There’s also an easy way to tell it to re-process as much data as you want (*except for cron inputs, but they’re going to fix that).
- Not having to clean up the fallout from runaway backfills
Runaway backfill in Airflow made our server fall down more than once whenever anybody forgot to update the start date or name of their DAG. This was a built-in default setting that we couldn’t change, where Airflow would try to backfill any missing data to the beginning of time (1970, of course), and celery would get overloaded.
We tried numerous approaches to make it impossible to do this by accident, including having tests for checking that the start_date for a revised DAG was always after the date of the latest changes.
It was the bane of my Airflow existence. Clearing the celery cache and getting it to restart, and then backfill what we actually wanted was always a time-consuming process, including kicking the web server again and getting everything back online.
- Smart re-tries by default (and this is configurable).
Having retries at all was a big advantage of Airflow over basic cron, especially since it’s modular, so you can have different re-try settings for each step of an ETL pipeline.
Having said that, this was a also kind of a pain to deal with in Airflow, because if somebody set a ridiculous number of retries, or a backfill job was failing, it could easily become a blocker for unrelated pipelines just by gunking up the celery queue with tons of re-tries for something that was already failing (see above re: runaway backfill).
With Airflow, we were always having to guess about how many retries to do, and how much back-off to add in between tries.
Pachyderm’s defaults for this are completely reasonable (3 retries, with increasing delay in between each try).
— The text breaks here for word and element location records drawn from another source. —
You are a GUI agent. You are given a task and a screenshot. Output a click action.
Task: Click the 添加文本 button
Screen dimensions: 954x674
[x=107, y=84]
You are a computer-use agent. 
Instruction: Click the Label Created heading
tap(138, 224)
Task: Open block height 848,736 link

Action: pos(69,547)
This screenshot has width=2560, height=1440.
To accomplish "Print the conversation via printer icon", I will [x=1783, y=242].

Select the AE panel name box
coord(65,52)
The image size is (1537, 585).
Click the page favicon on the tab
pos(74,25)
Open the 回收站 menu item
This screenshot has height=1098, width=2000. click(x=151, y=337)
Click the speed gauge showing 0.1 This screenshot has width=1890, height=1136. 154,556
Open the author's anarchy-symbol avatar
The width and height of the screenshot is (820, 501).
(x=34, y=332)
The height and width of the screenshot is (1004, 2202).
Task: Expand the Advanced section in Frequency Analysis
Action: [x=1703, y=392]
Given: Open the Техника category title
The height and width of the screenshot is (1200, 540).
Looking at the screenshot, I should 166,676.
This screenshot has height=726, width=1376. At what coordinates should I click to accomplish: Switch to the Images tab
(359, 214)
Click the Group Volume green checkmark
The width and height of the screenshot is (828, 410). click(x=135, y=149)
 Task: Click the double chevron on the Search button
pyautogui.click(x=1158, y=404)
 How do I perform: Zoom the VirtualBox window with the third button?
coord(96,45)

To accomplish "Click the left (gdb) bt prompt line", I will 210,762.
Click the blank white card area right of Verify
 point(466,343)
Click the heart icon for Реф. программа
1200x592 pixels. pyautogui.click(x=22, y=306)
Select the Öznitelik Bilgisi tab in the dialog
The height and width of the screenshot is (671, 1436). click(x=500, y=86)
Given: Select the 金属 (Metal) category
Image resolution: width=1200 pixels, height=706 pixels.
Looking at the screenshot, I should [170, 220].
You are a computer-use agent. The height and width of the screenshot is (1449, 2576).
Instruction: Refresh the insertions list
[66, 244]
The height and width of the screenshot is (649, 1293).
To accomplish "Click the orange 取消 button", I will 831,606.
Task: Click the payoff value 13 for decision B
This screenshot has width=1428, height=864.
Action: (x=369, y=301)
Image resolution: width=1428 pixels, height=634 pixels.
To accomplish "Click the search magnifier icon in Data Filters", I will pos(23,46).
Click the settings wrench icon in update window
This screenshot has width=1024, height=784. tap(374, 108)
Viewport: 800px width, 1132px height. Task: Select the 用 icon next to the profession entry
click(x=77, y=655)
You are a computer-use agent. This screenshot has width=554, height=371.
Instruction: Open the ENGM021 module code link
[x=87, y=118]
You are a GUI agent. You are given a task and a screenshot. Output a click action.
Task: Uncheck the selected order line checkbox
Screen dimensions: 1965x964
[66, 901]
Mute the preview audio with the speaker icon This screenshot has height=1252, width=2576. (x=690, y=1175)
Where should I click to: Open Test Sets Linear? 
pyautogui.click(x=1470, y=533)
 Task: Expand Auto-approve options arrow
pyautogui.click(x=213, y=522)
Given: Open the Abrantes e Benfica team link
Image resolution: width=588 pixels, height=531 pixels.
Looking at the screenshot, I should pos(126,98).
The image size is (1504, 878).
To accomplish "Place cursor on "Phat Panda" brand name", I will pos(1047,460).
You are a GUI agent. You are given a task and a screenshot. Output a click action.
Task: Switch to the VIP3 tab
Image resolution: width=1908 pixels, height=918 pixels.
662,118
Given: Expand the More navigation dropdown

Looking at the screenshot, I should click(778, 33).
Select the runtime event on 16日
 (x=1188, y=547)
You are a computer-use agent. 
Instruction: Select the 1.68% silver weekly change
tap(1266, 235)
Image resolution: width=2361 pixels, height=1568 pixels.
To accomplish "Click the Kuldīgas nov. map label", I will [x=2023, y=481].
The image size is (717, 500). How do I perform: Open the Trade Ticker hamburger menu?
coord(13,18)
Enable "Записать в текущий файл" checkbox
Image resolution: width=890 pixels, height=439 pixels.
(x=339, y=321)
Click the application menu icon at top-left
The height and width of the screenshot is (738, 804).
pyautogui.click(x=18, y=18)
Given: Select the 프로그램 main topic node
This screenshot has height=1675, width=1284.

If you get the enterprise version (which is cheap for an enterprise product):
-
It’s more secure than Airflow, with built-in encryption (There’s also no risk of exposing passwords by printing all the logs to a webpage that anyone can see, the way Airflow did by default.)
-
Really responsive and smart team, and a growing community of users
-
Nice dashboard to go with the CLI tool
-
Finally, if you don’t like writing DAGs in Airflow, and are considering one of the myriad (!) new tools to simplify that for you, this is even simpler than that. (And in my opinion, makes a lot more sense.)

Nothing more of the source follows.